Records supplied:
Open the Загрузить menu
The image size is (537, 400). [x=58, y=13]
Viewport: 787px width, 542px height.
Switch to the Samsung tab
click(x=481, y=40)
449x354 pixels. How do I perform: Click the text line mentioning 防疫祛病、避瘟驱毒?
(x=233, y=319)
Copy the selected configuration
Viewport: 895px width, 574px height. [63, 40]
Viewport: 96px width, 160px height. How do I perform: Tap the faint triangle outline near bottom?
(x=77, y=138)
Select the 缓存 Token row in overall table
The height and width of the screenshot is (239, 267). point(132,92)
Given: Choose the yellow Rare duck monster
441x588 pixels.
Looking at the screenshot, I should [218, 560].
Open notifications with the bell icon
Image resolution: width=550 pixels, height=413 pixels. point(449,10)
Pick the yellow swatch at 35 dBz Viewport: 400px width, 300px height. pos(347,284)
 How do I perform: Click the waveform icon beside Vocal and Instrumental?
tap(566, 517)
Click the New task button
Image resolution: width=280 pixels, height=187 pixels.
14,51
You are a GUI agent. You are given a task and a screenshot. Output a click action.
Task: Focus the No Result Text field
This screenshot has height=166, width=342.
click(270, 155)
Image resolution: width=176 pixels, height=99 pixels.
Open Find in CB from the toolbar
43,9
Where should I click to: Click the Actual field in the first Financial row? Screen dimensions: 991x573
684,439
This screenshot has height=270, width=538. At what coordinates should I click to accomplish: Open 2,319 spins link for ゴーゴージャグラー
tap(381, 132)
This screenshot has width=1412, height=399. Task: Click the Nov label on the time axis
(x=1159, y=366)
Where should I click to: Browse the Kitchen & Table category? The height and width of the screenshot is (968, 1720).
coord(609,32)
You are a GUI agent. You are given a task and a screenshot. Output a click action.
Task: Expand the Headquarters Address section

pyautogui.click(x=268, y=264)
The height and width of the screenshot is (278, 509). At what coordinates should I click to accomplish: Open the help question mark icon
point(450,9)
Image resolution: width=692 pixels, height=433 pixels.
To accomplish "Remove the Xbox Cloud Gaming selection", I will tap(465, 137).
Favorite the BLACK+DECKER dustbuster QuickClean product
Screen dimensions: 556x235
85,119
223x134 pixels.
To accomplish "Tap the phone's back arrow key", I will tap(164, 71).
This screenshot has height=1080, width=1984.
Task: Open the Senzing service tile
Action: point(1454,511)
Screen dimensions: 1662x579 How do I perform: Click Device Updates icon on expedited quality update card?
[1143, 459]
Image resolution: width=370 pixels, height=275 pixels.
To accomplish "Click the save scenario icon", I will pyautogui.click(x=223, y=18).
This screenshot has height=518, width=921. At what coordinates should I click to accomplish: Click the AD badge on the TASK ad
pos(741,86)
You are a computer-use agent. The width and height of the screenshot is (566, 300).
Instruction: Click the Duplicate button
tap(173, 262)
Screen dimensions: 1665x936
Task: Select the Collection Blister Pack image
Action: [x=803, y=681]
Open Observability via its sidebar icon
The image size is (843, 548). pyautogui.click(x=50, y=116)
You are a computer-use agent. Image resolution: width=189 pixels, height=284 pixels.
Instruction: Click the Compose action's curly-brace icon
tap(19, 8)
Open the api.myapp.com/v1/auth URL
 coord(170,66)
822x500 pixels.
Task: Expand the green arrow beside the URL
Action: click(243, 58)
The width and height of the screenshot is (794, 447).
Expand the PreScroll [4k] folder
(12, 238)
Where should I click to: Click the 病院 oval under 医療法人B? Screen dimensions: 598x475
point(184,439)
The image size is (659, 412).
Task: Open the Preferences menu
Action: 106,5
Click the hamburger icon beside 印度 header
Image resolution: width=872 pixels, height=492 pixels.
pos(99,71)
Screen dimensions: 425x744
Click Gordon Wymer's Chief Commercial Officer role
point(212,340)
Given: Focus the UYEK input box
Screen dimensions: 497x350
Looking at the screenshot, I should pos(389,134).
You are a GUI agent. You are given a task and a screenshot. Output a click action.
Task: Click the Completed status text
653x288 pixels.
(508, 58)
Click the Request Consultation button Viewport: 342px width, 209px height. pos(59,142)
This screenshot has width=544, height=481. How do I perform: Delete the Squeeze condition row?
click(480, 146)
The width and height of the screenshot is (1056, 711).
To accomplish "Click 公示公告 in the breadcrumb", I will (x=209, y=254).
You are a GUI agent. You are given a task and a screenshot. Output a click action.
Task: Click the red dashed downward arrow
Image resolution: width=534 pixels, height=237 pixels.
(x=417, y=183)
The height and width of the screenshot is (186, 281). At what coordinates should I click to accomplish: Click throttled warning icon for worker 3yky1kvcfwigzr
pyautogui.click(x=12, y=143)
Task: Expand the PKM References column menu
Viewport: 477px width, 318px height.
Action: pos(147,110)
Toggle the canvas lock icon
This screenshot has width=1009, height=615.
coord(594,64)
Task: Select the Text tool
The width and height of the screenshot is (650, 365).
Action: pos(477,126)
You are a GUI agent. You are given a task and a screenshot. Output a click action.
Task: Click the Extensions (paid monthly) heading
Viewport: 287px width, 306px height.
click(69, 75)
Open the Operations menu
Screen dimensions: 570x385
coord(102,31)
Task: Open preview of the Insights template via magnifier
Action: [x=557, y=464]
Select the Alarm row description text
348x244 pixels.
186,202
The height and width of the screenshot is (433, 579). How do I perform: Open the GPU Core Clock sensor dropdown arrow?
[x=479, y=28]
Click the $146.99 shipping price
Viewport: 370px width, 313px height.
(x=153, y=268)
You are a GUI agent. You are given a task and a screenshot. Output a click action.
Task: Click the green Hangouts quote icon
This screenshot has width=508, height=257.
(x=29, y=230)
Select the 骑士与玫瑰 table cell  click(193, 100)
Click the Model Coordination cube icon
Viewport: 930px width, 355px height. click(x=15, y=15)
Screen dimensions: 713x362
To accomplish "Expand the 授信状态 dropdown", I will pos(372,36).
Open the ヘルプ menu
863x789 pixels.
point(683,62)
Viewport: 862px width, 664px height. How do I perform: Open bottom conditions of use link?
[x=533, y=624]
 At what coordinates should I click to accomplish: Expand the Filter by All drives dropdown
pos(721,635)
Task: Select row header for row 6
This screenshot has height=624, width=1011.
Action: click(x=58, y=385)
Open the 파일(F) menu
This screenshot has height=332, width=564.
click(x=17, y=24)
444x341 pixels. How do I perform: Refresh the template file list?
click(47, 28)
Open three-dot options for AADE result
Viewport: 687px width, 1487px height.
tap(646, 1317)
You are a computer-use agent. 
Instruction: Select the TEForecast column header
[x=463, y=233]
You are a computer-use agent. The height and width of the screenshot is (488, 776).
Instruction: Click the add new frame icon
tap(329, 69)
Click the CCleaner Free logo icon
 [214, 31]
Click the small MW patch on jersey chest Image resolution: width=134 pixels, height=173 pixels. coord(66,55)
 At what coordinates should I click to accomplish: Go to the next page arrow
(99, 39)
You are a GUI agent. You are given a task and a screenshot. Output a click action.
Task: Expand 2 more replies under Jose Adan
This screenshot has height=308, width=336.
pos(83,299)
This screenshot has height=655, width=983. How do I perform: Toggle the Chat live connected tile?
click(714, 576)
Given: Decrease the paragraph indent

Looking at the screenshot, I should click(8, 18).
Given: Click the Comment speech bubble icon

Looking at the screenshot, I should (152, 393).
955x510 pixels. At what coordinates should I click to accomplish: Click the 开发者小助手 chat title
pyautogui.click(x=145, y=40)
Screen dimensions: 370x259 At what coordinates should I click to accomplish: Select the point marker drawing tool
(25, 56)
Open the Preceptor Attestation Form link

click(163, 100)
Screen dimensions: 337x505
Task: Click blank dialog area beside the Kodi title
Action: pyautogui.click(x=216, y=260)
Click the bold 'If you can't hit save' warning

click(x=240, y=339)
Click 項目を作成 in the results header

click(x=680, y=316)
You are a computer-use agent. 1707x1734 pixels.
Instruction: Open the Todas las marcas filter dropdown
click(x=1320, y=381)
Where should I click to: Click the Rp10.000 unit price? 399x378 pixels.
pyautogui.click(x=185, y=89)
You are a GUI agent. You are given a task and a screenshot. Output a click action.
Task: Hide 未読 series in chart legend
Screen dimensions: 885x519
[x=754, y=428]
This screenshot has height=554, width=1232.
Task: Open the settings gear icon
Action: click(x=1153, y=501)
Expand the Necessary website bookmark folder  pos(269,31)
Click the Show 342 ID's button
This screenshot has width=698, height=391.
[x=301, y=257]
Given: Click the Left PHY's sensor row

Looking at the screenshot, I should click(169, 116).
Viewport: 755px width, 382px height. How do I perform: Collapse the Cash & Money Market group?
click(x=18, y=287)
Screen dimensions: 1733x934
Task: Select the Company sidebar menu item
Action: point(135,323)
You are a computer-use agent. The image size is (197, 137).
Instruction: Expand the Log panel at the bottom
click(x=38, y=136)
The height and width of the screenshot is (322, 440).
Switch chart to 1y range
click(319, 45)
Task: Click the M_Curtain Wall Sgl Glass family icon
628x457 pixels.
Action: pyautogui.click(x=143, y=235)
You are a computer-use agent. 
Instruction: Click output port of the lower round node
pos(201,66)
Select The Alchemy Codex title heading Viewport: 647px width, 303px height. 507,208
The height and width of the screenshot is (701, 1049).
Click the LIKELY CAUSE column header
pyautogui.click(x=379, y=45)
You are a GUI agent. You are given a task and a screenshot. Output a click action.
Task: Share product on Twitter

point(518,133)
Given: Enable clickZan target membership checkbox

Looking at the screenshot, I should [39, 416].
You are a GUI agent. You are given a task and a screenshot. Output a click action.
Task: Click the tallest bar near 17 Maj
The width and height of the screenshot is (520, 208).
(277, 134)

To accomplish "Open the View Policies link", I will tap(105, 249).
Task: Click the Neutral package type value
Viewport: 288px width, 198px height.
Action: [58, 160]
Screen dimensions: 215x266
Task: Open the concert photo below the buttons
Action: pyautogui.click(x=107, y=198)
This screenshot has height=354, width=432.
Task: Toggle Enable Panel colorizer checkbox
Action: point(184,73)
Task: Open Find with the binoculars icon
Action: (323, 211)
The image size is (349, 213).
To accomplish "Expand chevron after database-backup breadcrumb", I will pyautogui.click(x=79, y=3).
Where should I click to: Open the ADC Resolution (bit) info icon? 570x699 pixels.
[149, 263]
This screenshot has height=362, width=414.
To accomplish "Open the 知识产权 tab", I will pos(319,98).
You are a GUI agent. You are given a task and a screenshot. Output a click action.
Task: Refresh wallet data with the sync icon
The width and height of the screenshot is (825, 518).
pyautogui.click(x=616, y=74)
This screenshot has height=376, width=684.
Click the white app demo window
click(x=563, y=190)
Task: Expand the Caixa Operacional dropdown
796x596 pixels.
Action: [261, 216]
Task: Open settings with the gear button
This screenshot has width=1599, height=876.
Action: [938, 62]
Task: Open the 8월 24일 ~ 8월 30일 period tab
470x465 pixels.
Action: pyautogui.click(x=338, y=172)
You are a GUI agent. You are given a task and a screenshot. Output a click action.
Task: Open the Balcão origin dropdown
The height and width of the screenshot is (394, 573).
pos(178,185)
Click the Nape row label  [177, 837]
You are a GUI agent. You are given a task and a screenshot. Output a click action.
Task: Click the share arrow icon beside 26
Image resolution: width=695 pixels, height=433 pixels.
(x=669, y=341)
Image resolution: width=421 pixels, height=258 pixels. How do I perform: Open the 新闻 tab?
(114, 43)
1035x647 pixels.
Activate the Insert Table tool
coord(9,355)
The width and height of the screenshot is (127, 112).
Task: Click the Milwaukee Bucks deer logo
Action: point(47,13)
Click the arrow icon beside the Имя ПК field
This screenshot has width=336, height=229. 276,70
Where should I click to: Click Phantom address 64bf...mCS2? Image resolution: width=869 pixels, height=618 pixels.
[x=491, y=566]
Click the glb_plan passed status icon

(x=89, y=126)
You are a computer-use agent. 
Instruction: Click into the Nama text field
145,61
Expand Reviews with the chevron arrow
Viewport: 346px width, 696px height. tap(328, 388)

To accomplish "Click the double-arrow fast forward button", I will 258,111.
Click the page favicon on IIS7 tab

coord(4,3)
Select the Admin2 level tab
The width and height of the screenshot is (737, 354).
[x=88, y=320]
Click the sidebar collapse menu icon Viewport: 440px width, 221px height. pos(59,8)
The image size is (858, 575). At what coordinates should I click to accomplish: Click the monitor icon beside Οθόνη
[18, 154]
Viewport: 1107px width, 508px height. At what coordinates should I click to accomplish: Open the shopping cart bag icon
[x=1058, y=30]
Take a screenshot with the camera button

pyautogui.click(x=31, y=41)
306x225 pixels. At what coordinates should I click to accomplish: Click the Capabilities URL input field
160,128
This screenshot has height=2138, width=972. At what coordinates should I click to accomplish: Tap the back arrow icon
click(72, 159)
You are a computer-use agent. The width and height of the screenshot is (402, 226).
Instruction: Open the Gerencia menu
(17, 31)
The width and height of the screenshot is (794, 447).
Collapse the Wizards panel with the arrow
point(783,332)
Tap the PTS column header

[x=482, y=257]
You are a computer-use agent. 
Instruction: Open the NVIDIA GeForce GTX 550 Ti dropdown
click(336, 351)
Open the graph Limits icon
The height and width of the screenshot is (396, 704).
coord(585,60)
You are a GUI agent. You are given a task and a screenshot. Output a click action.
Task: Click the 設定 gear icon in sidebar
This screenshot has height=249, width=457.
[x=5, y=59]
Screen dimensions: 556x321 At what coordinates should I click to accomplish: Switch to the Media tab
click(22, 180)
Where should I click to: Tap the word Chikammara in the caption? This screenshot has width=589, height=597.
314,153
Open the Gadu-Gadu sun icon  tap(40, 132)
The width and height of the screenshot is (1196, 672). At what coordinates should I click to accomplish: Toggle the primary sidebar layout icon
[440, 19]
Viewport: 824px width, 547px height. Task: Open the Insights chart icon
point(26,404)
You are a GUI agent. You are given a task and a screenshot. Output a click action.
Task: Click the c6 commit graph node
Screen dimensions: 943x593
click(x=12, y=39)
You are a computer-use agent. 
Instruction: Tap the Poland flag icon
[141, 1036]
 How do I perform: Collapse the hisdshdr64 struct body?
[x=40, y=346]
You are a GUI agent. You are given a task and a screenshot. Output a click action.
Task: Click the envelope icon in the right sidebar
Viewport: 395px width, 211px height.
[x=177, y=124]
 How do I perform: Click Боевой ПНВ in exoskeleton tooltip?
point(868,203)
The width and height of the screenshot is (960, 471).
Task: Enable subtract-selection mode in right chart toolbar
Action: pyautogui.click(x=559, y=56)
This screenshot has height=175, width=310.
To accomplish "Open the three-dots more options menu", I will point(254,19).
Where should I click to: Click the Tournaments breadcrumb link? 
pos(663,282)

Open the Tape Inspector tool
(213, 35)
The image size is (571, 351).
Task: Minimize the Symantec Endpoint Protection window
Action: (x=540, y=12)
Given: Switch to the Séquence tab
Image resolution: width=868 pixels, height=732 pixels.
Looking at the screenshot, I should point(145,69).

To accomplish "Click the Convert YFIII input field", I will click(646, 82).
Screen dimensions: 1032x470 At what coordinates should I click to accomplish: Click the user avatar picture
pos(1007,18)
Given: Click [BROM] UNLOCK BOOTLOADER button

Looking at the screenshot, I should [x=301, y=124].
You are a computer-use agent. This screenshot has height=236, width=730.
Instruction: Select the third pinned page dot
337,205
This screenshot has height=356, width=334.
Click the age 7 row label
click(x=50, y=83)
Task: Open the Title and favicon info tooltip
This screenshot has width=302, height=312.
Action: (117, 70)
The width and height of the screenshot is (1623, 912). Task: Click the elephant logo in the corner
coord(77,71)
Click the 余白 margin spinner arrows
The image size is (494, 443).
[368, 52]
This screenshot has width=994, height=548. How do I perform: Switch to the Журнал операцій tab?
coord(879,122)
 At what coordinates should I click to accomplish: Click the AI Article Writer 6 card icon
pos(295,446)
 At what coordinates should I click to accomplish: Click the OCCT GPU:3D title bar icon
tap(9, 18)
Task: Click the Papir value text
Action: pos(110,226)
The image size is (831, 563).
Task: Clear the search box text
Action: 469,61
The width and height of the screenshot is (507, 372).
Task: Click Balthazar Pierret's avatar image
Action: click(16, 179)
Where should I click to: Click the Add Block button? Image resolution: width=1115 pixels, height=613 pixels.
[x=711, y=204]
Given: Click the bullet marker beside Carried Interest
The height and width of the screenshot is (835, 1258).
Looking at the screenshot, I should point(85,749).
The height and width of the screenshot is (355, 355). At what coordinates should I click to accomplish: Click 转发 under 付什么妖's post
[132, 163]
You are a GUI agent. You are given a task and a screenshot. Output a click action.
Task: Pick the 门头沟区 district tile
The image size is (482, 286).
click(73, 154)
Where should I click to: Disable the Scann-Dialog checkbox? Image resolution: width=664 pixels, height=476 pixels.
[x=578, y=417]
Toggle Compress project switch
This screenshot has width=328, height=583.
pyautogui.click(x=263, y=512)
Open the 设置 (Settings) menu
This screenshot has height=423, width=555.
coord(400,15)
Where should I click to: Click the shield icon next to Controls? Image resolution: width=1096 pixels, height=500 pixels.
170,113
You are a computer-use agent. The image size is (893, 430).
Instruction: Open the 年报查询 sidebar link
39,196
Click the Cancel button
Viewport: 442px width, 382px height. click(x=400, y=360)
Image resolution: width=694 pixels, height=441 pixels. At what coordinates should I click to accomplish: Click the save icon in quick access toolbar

Assigned task:
How many lines in this material contain the string "yellow"? Only the number is wanted.

Result:
2